The state is currently distributing 67,000 computers to more than half of its high schools. These will give students the skills they will need to compete in the workplace, said Don Siviski, superintendent of Regional School Unit 2.

“The competitive world that these students are going to be engaged in - it isn’t only the United States, the Northeast, or Maine. Their competitors are going to be all over the world. They need to be savvy,’’ he said. “Schools need to join the 21st century to prepare these kids for that world.’’

Under a four-year, $64 million lease, Apple Inc. will provide each student with a MacBook with a 13-inch screen, 160-gigabyte hard drive, built-in camera, as well as wireless routers, tech support, and warranty repairs. The cost is $240 per year per computer.

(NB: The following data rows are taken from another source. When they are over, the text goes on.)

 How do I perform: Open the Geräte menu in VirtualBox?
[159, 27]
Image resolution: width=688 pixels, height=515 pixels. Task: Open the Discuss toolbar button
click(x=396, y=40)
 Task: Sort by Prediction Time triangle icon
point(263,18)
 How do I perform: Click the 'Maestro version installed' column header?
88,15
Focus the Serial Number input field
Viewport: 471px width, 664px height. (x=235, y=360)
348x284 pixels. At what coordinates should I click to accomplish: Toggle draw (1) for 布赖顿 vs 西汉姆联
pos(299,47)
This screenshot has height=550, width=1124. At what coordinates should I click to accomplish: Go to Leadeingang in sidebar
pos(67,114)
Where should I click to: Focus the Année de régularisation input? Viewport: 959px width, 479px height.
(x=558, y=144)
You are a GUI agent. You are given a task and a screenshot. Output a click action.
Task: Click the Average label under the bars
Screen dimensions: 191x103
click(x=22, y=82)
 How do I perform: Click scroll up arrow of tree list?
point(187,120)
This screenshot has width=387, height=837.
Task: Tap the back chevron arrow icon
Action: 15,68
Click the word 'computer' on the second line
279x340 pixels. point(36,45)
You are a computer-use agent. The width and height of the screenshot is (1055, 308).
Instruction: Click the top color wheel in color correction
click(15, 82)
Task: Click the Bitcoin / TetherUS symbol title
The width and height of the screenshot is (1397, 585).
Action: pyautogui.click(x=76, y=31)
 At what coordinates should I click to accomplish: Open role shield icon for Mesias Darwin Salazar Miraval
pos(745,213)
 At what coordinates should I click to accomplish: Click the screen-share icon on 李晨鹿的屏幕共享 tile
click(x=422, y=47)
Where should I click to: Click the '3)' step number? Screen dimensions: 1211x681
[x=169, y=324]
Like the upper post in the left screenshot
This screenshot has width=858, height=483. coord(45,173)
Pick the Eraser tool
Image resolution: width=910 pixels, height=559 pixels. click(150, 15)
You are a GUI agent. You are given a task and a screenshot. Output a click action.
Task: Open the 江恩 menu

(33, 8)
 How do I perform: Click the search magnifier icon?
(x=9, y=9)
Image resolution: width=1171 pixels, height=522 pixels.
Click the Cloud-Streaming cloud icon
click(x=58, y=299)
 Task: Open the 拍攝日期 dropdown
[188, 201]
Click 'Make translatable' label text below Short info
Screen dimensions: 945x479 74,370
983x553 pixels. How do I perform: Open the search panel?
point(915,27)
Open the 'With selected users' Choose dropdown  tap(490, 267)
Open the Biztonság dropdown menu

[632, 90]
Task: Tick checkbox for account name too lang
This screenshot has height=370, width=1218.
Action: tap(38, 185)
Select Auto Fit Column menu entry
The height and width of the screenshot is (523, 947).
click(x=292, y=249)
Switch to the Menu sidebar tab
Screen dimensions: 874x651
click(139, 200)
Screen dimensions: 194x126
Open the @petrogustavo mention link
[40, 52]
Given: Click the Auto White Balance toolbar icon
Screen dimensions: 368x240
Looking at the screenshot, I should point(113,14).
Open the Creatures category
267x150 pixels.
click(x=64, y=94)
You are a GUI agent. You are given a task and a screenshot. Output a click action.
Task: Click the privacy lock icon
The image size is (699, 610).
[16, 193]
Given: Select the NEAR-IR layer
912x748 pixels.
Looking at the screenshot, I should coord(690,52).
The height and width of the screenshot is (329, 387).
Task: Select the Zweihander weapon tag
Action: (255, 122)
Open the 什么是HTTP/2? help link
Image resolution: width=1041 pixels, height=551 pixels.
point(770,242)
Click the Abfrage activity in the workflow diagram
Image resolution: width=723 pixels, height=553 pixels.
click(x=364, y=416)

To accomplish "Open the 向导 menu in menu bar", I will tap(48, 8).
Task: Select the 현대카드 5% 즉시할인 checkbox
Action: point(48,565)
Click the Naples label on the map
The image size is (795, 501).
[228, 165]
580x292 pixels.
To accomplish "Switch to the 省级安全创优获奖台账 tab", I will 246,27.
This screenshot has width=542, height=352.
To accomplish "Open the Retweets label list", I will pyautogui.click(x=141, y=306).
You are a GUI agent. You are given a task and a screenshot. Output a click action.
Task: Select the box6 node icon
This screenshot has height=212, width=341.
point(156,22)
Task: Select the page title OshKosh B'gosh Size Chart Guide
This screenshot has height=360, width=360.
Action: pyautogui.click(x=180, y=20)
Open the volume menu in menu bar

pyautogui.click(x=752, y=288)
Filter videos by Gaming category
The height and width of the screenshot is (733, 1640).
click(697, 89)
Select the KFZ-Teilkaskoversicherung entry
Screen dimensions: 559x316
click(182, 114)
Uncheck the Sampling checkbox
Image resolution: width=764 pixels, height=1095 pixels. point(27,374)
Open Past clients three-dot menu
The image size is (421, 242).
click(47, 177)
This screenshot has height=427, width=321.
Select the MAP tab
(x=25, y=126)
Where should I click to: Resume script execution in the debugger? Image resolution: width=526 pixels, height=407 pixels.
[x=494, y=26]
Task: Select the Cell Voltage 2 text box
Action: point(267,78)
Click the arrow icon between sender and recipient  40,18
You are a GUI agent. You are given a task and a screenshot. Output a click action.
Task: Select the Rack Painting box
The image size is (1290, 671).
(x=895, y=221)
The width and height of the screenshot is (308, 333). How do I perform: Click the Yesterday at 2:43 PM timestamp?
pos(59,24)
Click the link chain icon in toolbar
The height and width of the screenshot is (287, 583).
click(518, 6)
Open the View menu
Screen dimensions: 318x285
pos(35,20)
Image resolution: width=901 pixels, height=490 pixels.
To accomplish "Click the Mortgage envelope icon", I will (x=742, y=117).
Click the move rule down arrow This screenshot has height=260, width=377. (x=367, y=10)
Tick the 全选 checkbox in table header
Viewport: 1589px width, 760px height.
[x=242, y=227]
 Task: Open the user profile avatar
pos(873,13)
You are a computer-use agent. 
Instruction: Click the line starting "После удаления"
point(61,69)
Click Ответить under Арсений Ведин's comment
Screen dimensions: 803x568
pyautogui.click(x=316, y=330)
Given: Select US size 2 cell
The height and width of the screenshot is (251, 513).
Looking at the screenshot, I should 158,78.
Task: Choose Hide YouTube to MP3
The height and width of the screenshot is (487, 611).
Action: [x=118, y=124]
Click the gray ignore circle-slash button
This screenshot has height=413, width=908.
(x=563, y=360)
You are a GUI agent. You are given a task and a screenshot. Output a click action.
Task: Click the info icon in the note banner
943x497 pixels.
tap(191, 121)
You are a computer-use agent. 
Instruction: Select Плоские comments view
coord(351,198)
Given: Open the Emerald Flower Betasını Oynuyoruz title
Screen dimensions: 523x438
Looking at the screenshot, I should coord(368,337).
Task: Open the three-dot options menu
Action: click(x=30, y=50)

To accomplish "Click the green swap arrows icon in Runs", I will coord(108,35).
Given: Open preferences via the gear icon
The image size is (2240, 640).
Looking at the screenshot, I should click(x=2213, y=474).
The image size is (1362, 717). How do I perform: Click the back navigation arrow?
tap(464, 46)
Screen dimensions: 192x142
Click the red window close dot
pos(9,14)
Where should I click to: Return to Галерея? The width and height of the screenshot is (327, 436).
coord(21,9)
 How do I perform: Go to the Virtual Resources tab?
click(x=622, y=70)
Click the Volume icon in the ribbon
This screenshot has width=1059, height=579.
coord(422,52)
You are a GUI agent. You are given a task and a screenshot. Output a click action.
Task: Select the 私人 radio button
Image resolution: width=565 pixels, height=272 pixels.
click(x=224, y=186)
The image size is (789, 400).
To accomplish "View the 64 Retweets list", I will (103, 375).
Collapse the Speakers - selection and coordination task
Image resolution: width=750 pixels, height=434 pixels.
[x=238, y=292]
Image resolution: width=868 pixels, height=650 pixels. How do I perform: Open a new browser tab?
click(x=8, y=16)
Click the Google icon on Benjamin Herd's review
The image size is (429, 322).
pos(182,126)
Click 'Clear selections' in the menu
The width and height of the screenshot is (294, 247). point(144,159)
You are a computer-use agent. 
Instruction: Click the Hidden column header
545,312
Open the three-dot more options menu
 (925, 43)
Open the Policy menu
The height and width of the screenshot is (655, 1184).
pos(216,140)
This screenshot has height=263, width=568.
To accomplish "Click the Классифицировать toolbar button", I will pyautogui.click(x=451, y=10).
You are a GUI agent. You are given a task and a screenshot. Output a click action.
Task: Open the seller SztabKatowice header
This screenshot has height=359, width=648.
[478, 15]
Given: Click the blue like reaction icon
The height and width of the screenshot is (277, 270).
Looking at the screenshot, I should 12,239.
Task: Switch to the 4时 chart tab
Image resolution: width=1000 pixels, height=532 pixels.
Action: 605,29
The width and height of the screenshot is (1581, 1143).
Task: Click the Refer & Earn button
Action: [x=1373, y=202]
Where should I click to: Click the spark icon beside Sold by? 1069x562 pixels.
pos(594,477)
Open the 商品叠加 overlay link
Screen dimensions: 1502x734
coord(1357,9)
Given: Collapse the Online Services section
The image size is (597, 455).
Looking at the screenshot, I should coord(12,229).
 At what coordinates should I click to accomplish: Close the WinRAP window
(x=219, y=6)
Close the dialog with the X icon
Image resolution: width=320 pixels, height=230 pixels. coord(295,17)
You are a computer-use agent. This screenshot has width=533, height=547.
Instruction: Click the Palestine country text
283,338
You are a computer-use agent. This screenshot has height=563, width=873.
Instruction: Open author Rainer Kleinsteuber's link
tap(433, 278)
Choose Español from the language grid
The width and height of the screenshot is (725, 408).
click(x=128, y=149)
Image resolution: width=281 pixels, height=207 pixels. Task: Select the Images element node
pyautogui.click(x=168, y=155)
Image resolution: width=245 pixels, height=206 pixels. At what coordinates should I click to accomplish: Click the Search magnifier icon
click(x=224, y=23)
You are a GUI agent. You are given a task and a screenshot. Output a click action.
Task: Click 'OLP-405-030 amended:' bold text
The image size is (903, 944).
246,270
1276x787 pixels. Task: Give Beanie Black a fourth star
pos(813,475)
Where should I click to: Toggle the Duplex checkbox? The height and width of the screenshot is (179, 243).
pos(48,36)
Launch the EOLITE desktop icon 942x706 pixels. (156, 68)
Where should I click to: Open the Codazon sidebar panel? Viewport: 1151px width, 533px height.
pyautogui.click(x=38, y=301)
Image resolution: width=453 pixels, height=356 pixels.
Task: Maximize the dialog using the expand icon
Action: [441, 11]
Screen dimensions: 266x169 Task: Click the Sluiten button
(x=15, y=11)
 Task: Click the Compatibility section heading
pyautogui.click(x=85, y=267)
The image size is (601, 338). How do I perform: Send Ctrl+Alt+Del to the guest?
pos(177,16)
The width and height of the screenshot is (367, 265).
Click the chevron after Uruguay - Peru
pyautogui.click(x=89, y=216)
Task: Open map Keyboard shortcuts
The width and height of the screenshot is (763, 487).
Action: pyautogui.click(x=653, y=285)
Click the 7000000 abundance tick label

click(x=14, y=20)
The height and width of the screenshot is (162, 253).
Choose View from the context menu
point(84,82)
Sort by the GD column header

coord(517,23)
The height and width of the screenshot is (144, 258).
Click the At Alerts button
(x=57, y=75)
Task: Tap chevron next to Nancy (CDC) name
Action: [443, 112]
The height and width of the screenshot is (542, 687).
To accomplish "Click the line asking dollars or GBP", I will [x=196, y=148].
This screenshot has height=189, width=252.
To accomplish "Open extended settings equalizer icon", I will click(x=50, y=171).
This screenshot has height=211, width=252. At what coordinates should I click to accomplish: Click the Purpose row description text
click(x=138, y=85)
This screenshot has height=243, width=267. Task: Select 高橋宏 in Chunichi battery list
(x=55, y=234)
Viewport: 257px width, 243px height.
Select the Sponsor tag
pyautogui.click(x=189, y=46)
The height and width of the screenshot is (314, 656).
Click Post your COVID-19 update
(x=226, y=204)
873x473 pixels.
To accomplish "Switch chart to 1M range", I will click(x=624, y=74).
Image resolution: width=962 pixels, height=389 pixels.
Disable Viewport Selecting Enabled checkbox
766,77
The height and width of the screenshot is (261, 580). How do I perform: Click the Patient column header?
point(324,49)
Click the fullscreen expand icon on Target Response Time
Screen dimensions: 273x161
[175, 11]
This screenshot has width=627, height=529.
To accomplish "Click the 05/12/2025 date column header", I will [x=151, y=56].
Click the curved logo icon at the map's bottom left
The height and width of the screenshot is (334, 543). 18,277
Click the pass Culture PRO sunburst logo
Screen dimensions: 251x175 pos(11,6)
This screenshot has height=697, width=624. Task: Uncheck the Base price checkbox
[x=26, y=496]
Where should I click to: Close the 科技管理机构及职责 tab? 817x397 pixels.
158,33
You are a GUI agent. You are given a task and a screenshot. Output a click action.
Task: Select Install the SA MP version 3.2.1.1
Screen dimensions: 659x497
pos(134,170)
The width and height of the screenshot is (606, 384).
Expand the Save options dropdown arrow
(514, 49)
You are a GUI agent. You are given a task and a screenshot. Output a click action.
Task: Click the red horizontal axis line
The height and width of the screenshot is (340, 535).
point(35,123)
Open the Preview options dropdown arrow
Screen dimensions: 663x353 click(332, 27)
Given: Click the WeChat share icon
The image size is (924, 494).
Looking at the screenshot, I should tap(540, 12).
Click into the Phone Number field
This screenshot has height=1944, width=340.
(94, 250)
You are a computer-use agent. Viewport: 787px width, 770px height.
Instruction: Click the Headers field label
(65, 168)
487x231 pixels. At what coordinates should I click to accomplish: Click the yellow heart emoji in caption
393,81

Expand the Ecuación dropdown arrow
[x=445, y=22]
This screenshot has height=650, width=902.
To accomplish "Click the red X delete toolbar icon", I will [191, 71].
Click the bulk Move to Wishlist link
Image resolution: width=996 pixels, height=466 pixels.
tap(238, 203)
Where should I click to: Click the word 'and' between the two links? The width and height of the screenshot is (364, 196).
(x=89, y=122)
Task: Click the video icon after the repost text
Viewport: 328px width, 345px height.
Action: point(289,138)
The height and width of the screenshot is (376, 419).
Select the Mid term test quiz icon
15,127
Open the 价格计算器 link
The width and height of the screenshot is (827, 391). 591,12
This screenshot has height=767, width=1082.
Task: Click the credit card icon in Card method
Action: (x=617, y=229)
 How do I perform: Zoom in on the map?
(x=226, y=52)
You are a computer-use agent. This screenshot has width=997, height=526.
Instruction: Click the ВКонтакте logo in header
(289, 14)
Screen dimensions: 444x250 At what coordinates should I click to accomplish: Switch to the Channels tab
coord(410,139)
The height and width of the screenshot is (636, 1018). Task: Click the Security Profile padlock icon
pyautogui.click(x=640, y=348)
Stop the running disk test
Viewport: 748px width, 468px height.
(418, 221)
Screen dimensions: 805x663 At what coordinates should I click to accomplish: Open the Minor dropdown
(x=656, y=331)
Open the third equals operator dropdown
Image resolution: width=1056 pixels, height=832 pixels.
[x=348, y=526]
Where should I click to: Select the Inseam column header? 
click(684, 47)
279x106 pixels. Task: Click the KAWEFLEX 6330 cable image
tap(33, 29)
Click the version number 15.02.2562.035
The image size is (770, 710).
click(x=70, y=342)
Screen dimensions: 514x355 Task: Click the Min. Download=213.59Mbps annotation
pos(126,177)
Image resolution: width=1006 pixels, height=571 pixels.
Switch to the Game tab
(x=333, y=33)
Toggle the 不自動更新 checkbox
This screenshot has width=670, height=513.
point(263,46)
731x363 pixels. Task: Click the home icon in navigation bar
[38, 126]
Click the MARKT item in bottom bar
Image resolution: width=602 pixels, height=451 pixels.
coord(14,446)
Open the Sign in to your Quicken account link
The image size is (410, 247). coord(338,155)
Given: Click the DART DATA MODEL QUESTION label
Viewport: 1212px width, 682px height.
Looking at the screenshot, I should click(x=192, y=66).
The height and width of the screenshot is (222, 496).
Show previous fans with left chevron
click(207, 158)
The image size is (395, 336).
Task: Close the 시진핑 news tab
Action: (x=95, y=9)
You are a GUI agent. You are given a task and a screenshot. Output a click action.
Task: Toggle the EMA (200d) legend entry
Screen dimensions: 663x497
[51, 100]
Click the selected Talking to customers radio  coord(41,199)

Maine’s education commissioner, Sue Gendron, wanted to expand the program to all of the state’s 119 public high schools, but had to settle with participation from only 64 this fall. The narrow window for high schools to sign onto the program over the summer and the nation’s economic turmoil prevented full participation, she said.

Still, Gendron said, Maine’s program - the first statewide program to provide laptops to students - is also the nation’s largest. The students are allowed to take the computers home, but they will not own them; the laptops have to be returned.

“Our young people really are digital natives,’’ she said. “We don’t want them to unplug when they come to school.’’

Yesterday, 10 students at Hall-Dale High School looked over some of the laptops that will be handed out over the coming weeks. They quickly began putting the laptops through their paces, creating comic strips and Andy Warhol-style photos with the built-in camera.

Unlike most high schools, Hall-Dale already issued laptops. So the Apple MacBooks will replace the older laptops.

The laptop program began under Governor Angus King, who wanted to eliminate the “digital divide’’ between wealthy and poor children.

Maine started by distributing more than 30,000 computers to every seventh- and eighth-grader in 2002 and 2003.